### ASSIGNMENT
Could you copy word for word only the lines between the one containing "The height and" and the end of the listing below, both included, and leave out the pictures?
----
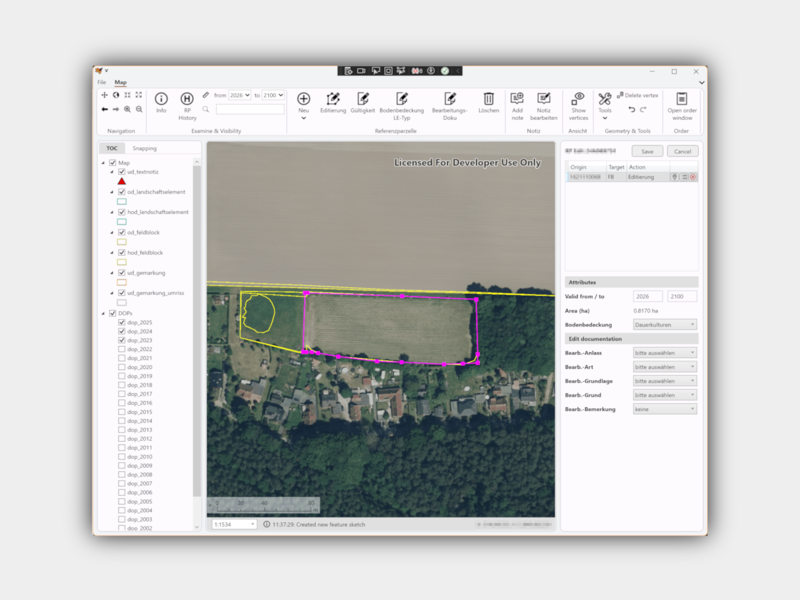
Task: Select the Neu (new feature) icon
Action: (304, 98)
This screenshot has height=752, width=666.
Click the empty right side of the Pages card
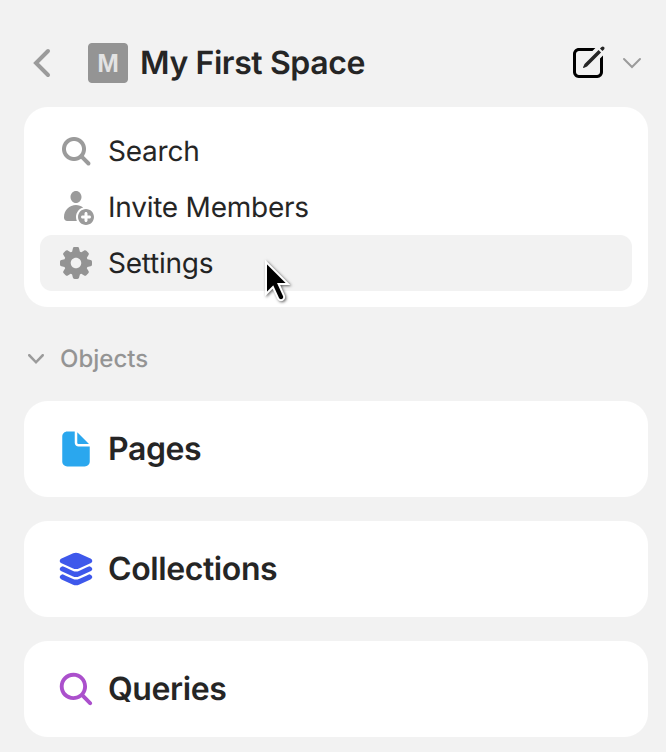coord(500,449)
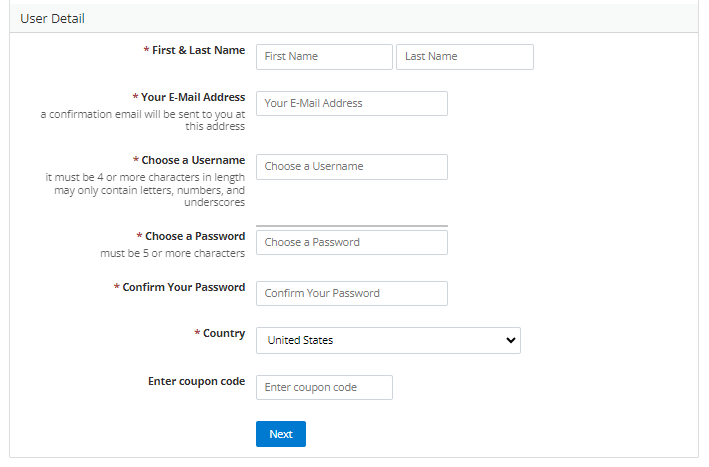Click the Confirm Your Password input
709x467 pixels.
[351, 294]
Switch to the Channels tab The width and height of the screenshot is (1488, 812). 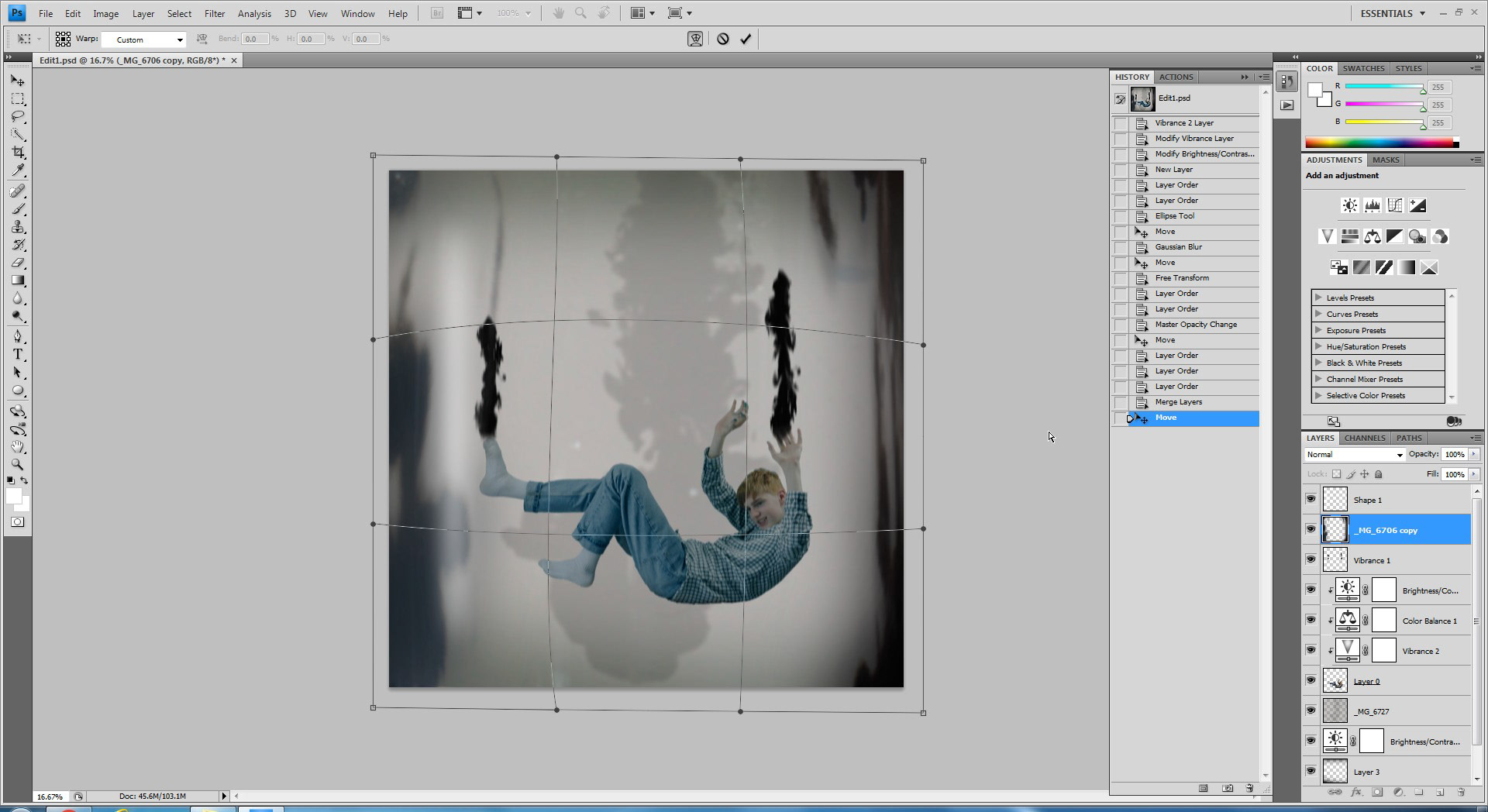click(x=1364, y=438)
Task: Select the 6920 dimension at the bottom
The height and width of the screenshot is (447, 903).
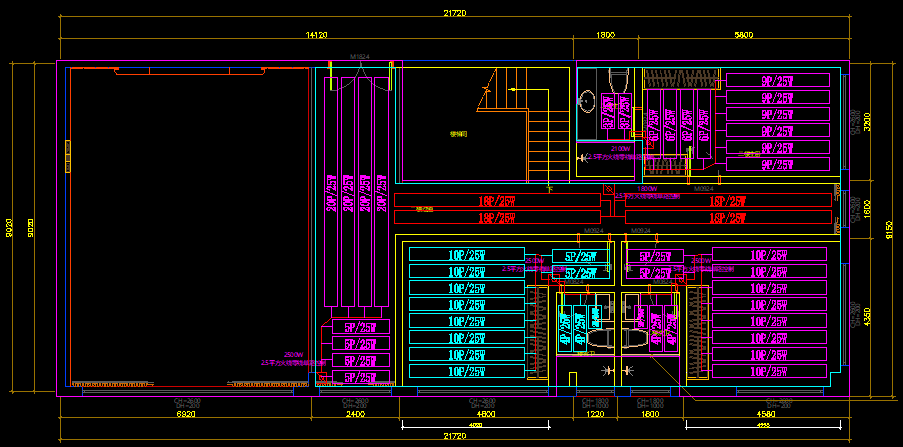Action: pyautogui.click(x=186, y=413)
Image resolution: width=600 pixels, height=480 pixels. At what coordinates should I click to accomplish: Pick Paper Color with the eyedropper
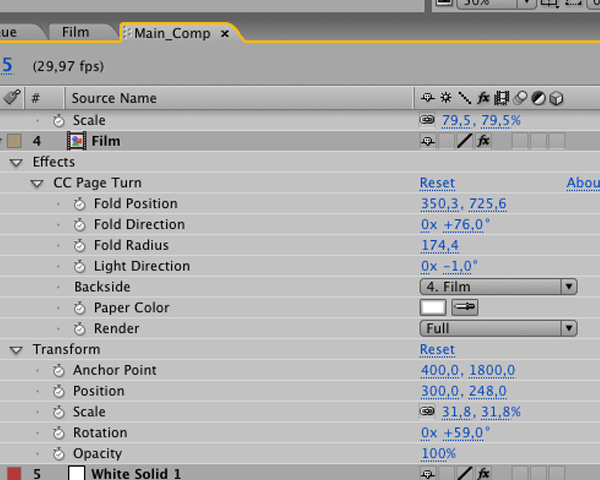coord(466,308)
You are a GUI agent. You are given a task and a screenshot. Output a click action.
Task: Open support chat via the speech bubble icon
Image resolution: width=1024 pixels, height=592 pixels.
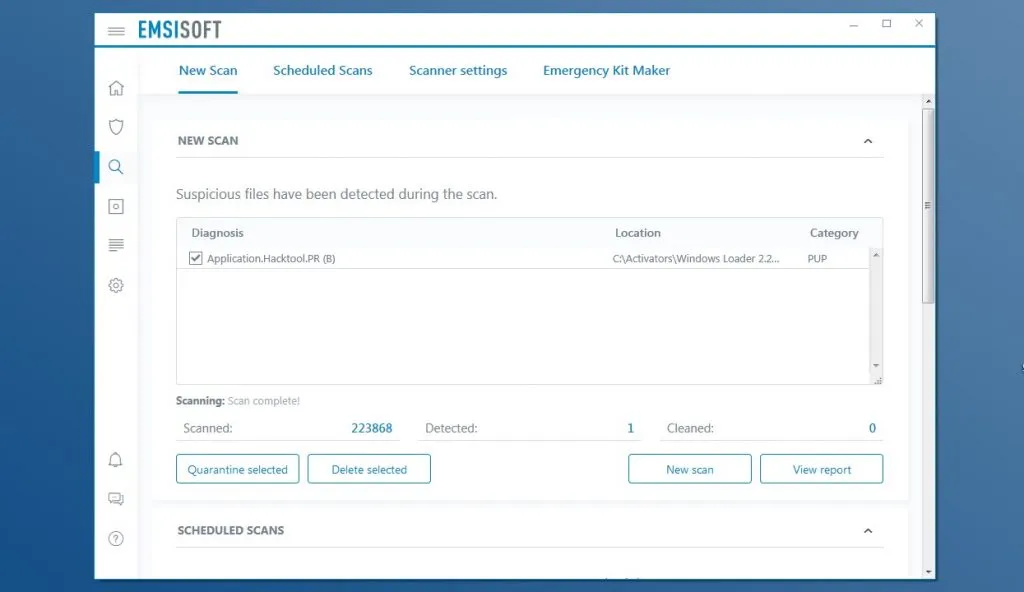[x=115, y=498]
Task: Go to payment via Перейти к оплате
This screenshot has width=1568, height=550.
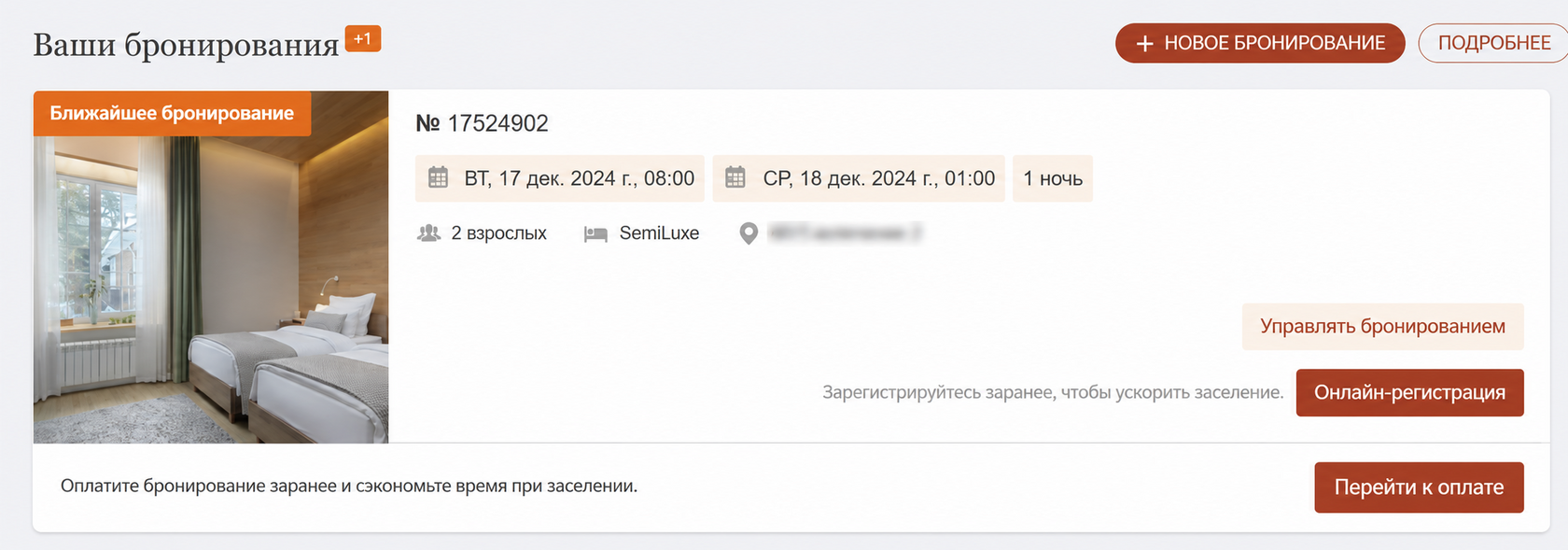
----
### YOUR SOLUTION
The height and width of the screenshot is (447, 903).
Action: pyautogui.click(x=186, y=413)
Image resolution: width=600 pixels, height=480 pixels. At what coordinates should I click to accomplish: Pick Paper Color with the eyedropper
coord(466,308)
You are a GUI agent. You are given a task and a screenshot. Output a click action.
Task: Open support chat via the speech bubble icon
Image resolution: width=1024 pixels, height=592 pixels.
[x=115, y=498]
Task: Go to payment via Перейти к оплате
This screenshot has width=1568, height=550.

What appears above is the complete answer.